LOHA house noir malibu beach
House Noir, with its diagonal balconies, black siding, and glass facade, on Malibu Beach Courtesy Paul Vu Photography

In the mid-1960s, architect Lorcan O’Herlihy spent part of his childhood in the Southern California paradise of Malibu. (His father, Oscar-nominated actor Dan O’Herlihy, moved the family between L.A. and Dublin.) Forever drawn to the area, Lorcan has lived in Malibu’s Las Flores neighborhood since 2011, but mourns the changes he’s seen to the coastline. “There used to be 50 feet of sand here, and right now there is zero,” he says. In addition to beach erosion accelerated by shoreline development, Southern California beaches are under significant threat from an anticipated sea level rise of one to two meters by 2100, according to a 2017 U.S. Geological Survey report. Between scientists who advise retreating from the shoreline altogether and clients who love the ocean, O’Herlihy has sought to find a balance. “Even in the face of climate change, people will still want to live next to the water,” he says. “If you decide to do so, it needs to be designed and built intelligently.”

Renowned for urban infill projects in L.A. and elsewhere, Lorcan O’Herlihy Architects (LOHA) recently completed a beach infill project, called House Noir, on Malibu Beach. “It’s the quintessential beach house for this day and age,” says O’Herlihy. “All the issues that we are dealing with nationally and globally, and how you build on the edges, are folded into this particular project.”

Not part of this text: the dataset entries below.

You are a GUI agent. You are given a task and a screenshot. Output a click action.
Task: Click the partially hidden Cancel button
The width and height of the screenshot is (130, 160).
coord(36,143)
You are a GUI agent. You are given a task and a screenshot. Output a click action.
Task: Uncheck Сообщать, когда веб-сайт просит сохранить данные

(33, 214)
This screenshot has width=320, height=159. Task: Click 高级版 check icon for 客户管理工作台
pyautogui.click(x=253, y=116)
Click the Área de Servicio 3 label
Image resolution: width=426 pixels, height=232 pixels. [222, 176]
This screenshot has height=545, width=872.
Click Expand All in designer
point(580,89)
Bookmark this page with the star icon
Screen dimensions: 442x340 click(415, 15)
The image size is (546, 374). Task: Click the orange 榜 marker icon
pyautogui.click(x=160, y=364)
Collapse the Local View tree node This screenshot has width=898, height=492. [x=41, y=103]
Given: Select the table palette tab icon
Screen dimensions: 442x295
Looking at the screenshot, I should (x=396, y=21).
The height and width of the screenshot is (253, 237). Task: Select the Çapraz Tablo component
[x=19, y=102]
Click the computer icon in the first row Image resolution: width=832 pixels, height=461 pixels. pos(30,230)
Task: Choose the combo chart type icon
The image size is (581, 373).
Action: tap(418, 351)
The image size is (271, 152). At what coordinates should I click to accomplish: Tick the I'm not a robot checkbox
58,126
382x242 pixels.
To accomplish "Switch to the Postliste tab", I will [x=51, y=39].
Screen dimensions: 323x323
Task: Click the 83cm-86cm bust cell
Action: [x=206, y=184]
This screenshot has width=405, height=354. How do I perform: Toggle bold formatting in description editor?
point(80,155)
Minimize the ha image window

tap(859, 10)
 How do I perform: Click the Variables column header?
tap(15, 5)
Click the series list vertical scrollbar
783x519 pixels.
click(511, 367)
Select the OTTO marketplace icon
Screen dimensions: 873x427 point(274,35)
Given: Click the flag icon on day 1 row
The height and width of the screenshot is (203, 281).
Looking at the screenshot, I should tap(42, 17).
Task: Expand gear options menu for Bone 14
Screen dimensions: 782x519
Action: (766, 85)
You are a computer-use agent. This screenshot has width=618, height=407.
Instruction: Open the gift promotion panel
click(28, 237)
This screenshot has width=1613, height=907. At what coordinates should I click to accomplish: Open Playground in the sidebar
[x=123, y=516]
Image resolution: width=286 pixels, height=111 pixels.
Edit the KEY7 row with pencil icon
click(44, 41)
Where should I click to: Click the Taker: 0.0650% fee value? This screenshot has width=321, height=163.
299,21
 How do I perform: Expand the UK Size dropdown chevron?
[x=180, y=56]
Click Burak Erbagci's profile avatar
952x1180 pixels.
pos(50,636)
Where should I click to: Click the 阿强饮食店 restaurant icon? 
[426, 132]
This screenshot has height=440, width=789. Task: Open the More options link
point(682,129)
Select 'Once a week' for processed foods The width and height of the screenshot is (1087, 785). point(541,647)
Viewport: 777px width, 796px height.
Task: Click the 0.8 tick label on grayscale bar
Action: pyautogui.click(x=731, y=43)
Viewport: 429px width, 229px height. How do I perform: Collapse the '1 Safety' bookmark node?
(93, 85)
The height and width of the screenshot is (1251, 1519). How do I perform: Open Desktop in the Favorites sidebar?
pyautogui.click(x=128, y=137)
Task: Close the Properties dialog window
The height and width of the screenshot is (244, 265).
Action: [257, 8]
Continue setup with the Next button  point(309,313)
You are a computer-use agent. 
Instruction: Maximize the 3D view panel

LOHA house noir malibu beach
Courtesy Paul Vu Photography

The new construction sits on one of the last undeveloped lots where the Santa Monica Mountains meet the ocean, right next to the Pacific Coast Highway. The code requirements for the design were already rigorous, calling for the home to be raised 16.6 feet above mean sea level. (That’s the height a so-called 100-year wave would reach, according to a study commissioned for the specific site.) The design team went a little further, raising the ground floor to the level of the road, 18 feet above mean sea level. The architects also gave it a sturdy caisson foundation (which was not required by code) with piers that extend 30 feet below and are drilled into bedrock. They also added an eight-foot-tall seawall that wraps the front of the house and extends 35 feet back on both sides, helping to protect the home’s leach field while allowing the ocean to rush around the sides, dissipating its energy rather than blocking it altogether. According to the wave uprush study, the seawall design will reduce wave height but not affect erosion.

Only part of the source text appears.